The Majority says also that including the City as an additional defendant in the lawsuit does not assure to the employee a common law right against his employer for damages suffered in the course of employment, but the plaintiff does not so contend. What the plaintiff does assert, and with fair-handed justice, is that where an employer is brought on the record as an additional defendant, the employer, if it intends to defend on the ground that its liability is solely under the Workmen’s Compensation Act, should preserve its right to litigate that issue by promptly and properly raising it in the pleadings. There is no burden on the plaintiff to prove that the Act is not applicable unless the employer raises the issue.
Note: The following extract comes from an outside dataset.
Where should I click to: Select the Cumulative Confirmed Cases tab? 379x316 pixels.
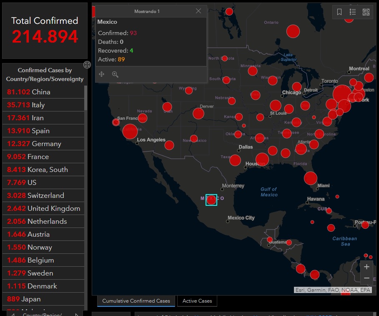[136, 301]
Certainly if the plaintiff had sued the City directly, the City would then have been bound to raise the issue. The fact that it was brought in as an additional defendant rather than as the original defendant does not change its obligations in the respect indicated. Chief Justice Stern made this clear in the case of Sheriff v. Eisele, 381 Pa. 33, 35, where he said: “. . . an additional defendant, when joined as such, becomes immediately subject to plaintiff’s claim in every respect and with the same force *653and effect as if lie had been originally named as a defendant, and even without the necessity of any pleading being filed by the plaintiff against him: (Pa. R.C.P. 2255 (b)).”
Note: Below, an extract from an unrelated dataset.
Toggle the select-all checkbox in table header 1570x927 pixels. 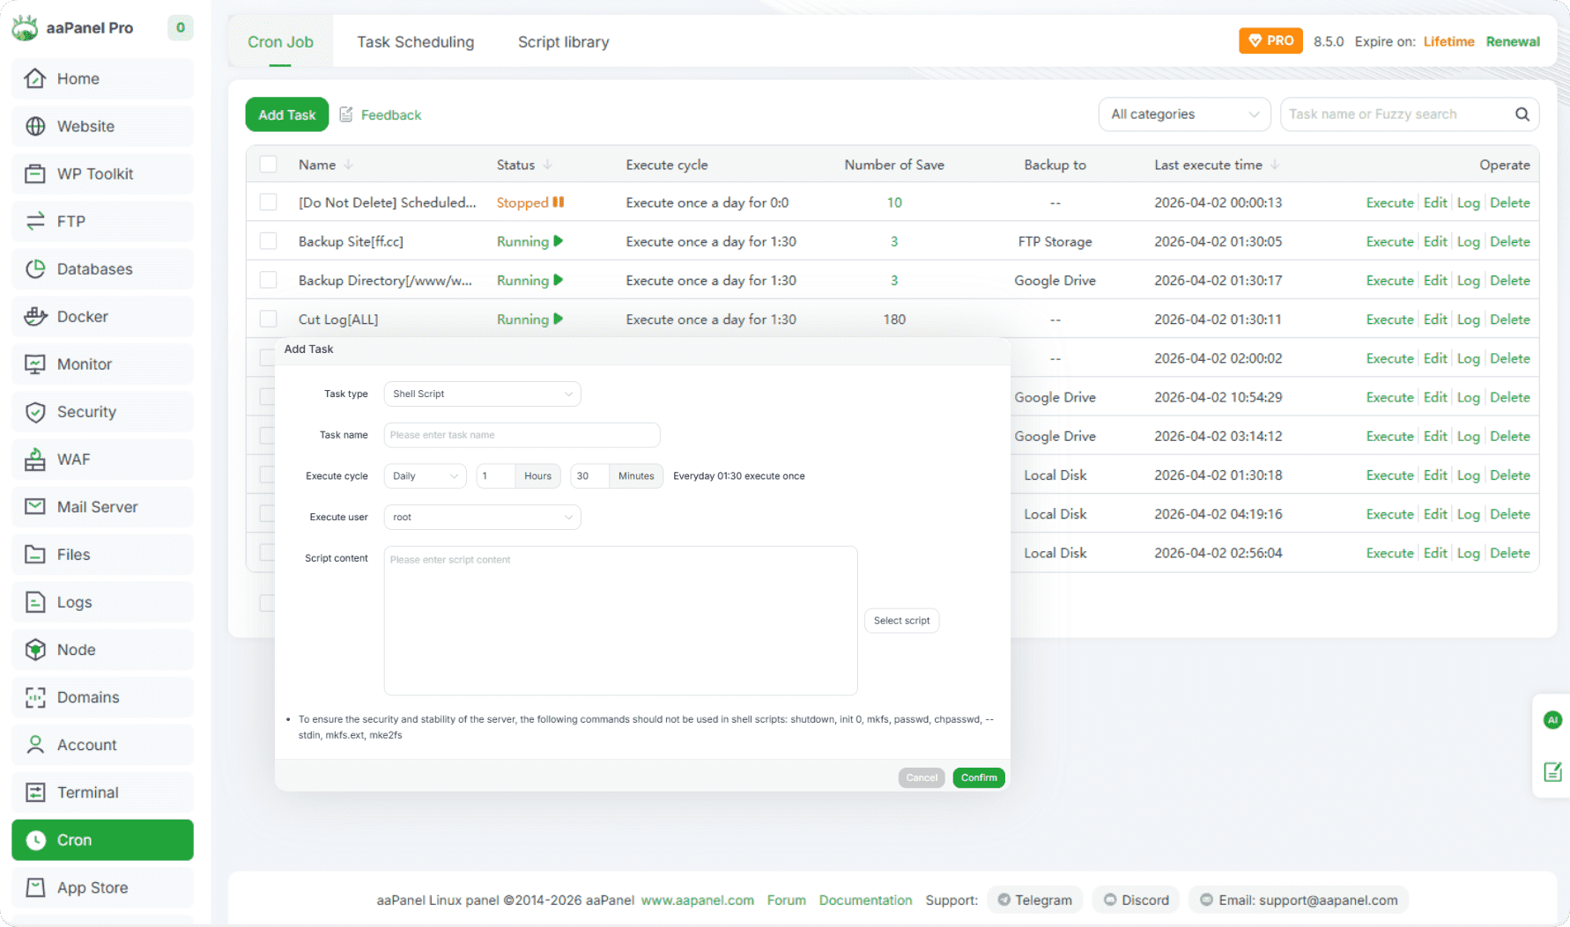(x=269, y=165)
In its argument before this Court, plaintiff’s counsel referred to the City’s obligations under the Workmen’s Compensation Act as a “limited liability.” The Majority finds fault with this designation. But whether the employer’s liability is whole or limited, the fact remains that the City failed to raise the issue of the Act and it should not be permitted to raise it at this late and last stage when execution of a properly won and duly recorded judgment is about to be effectuated. Chaos, confusion and crying complexity would engulf the records of our Courts if litigants were to be permitted, just as the books of any given case are to be put away, to ask for a reopening of the books, a rewriting of their contents, and a readjustment of all the intervening rights which have accrued while the losing party purposely slept and purposely ignored the processes of the law.
I see nothing in this case which should alter the principle so often enunciated by this Court, namely, “A judgment settles everything involved in the right to recover, not only all matters that were raised, but those which might have been raised.” Myers v. S. Bethlehem,, 149 Pa. 85, 91.
I accordingly dissent.

 Zachrel v. Universal Oil Products Company, 355 Pa. 324; Jackson v. Gleason, 320 Pa. 545; Venezia v. Philadelphia Electric Company, 317 Pa. 557; Welsch v. Pittsburgh Terminal Coal Corp., 303 Pa. 405; Murray v. Lavinsky 120 Pa. Superior Ct. 392.